- IATA: none; ICAO: KFIN; FAA LID: FIN;

Summary
- Airport type: Public
- Owner: Flagler County
- Serves: Bunnell, Florida
- Elevation AMSL: 33 ft (10 m)
- Coordinates: 29°28′03″N 81°12′23″W﻿ / ﻿29.4675°N 81.206389°W

Map
- FIN Location of airport in FloridaFINFIN (the United States)

Runways
| Direction | Length |  | Surface |
| ft | m |
| 11/29 | 5,500 | 1,676 | Asphalt |
| 6/24 | 5,001 | 1,524 | Asphalt |
| 18W/36W | 3,000 | 914 | Water |

Helipads
| Number | Length |  | Surface |
| ft | m |
| H1 | 36 | 11 | Concrete/gravel |

Statistics
- Aircraft operations (2018): 158,775
- Based aircraft (2022): 37
- Source: Federal Aviation Administration

= Flagler Executive Airport =

Airport in Florida, U.S.

Flagler Executive Airport is a county-owned public-use airport located three miles (5 km) east of the central business district of Bunnell, a city in Flagler County, Florida, United States. The airport's former FAA location identifiers were X47 and XFL. The airfield was originally constructed by the United States Navy during World War II as Naval Outlying Field Bunnell (NOLF Bunnell), an auxiliary airfield for flight training operations originating from nearby Naval Air Station Jacksonville, NAS Daytona Beach and NAS DeLand. Following the end of the war, the airfield was transferred from the Navy to Flagler County for use as a general aviation airport.

According to the Federal Aviation Administration (FAA) data, the airport ranks as the fourth busiest in Florida out of 105 General Aviation airports, with 190,000 takeoffs and landings per year. This is primarily due to its use as a practice field by students from nearby Embry-Riddle Aeronautical University, adjacent to Daytona Beach International Airport. as well as by Phoenix East Aviation, which maintains a base here. Due to the increase in air traffic, the Flagler County Airport now has an FAA Level 1 Contract Air Traffic Control Tower that operates from 7am - 8pm, 365 days per year.

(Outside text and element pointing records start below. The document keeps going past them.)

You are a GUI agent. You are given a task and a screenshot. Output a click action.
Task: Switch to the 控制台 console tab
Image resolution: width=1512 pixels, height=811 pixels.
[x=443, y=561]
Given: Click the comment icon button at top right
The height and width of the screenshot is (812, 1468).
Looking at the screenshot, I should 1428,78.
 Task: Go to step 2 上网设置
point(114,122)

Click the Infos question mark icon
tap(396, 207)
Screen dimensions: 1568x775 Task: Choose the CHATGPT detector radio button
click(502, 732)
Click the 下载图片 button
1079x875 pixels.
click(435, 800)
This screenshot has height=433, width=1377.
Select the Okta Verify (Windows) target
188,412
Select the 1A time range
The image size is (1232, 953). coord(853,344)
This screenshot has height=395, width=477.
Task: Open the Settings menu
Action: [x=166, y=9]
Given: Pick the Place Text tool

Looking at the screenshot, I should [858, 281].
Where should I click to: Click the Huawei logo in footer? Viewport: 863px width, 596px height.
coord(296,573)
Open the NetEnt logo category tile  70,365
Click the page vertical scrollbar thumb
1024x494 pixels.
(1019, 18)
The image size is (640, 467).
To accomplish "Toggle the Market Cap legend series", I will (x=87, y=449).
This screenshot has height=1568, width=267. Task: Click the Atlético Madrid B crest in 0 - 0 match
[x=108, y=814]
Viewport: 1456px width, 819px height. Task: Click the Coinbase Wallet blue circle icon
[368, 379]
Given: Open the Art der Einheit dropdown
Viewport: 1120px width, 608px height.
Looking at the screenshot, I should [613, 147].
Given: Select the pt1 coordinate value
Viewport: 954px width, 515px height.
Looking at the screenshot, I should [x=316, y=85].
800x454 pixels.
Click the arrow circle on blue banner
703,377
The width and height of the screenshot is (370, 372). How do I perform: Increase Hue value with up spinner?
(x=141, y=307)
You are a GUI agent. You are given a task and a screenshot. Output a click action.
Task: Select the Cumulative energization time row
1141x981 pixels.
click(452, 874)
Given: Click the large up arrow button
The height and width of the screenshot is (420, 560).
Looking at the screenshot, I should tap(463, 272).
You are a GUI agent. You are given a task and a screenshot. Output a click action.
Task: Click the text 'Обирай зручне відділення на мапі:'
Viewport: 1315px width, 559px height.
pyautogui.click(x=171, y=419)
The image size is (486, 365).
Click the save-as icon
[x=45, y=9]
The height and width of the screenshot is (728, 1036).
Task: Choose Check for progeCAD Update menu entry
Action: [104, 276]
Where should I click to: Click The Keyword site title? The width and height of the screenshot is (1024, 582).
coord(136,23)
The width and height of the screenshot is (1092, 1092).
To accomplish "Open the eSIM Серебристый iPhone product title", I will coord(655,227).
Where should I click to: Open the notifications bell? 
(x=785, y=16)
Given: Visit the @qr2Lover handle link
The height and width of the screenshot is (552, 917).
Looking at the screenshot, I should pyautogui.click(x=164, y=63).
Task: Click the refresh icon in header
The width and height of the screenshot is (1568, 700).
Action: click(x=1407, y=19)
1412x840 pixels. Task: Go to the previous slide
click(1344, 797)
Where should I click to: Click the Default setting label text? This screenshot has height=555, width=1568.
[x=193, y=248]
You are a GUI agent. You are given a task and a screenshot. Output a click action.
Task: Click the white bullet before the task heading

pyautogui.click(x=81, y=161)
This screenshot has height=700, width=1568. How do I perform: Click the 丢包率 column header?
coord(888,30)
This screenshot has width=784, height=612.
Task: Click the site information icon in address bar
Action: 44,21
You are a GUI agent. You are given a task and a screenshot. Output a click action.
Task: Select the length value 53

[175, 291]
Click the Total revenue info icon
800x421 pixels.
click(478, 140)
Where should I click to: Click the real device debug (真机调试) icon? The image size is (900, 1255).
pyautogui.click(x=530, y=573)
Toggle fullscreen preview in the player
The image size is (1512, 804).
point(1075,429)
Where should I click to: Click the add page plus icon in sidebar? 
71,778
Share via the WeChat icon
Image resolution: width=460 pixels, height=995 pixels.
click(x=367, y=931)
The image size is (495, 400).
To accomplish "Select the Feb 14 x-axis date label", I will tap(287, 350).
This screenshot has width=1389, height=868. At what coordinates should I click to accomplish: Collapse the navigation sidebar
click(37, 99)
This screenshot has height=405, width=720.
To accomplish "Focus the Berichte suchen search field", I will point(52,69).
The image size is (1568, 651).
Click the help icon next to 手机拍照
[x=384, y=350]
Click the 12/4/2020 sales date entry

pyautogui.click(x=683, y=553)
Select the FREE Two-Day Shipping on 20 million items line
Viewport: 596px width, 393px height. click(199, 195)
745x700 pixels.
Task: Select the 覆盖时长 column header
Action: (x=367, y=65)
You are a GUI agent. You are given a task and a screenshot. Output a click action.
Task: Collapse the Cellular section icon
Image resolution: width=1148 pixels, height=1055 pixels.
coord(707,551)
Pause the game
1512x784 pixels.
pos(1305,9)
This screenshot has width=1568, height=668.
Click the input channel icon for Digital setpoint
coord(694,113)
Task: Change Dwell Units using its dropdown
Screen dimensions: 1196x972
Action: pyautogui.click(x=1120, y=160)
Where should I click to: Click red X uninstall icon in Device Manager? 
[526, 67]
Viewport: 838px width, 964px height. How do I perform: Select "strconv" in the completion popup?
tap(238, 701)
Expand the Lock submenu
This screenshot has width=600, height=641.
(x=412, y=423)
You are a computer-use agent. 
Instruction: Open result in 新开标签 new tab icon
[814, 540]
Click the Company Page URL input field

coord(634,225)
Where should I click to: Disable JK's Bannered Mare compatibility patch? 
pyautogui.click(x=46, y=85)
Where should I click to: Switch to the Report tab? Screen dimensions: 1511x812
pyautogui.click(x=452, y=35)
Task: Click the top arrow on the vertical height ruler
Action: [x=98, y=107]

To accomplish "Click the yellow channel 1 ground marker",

Although most U.S. airports use the same three-letter location identifier for the FAA and IATA, Flagler Executive Airport is assigned FIN by the FAA but has no designation from the IATA.

Formerly Flagler County Airport, it was renamed April 20, 2015 following $22 million in projects and improvements completed over six years including a new control tower.

The airport is also home to the Flagler Palm Coast Army Readiness Center that opened in October 2020. Listed on the FAA Airport Diagram as a "National Guard Armory," the facility actually supports units of both the U.S. Army Reserve and the Florida Army National Guard. Although no military aircraft are permanently assigned, the facility contains a flight line ramp area capable of accommodating UH-60 Blackhawk, CH-47 Chinook, and C-130 Hercules aircraft.

In 1960, it was the site of the inaugural NHRA Winter Nationals, which jointly sanctioned by NHRA and NASCAR (the NHRA was not a member of the national governing body of motorsport, the Automobile Competition Committee for the United States, until 1965), which allowed the event to be certified for insurance regulations and FIA certification because NASCAR was a founding member of the national governing body. The inaugural Winter Nationals was part of Speed Weeks for the 1960 Daytona 500. This event was developed because of an issue of issues with illegal street racing around the Daytona event.

The airport was also a filming location for the 1990 Tom Cruise film, Days of Thunder.

== Facilities and aircraft ==
Flagler Executive Airport covers an area of 1,145 acre and contains two paved runways, one seaplane landing area and one helipad:
- Runway 11/29: 5,500 x 100 ft (1,676 x 30 m), surface: asphalt
- Runway 6/24: 5,001 x 100 ft (1,524 x 30 m), surface: asphalt
- Runway 18W/36W: 3,000 x 500 ft (914 x 152 m), surface: water
- Helipad H1: 36 x 36 ft (11 x 11 m), surface: concrete/gravel

For the 12-month period ending February 8, 2018, the airport had 158,775 aircraft operations, an average of 435 per day: 100% general aviation and less than 1% military. In February 2022, there were 37 aircraft based at this airport: 30 single-engine, 2 multi-engine, 2 jet and 3 helicopter.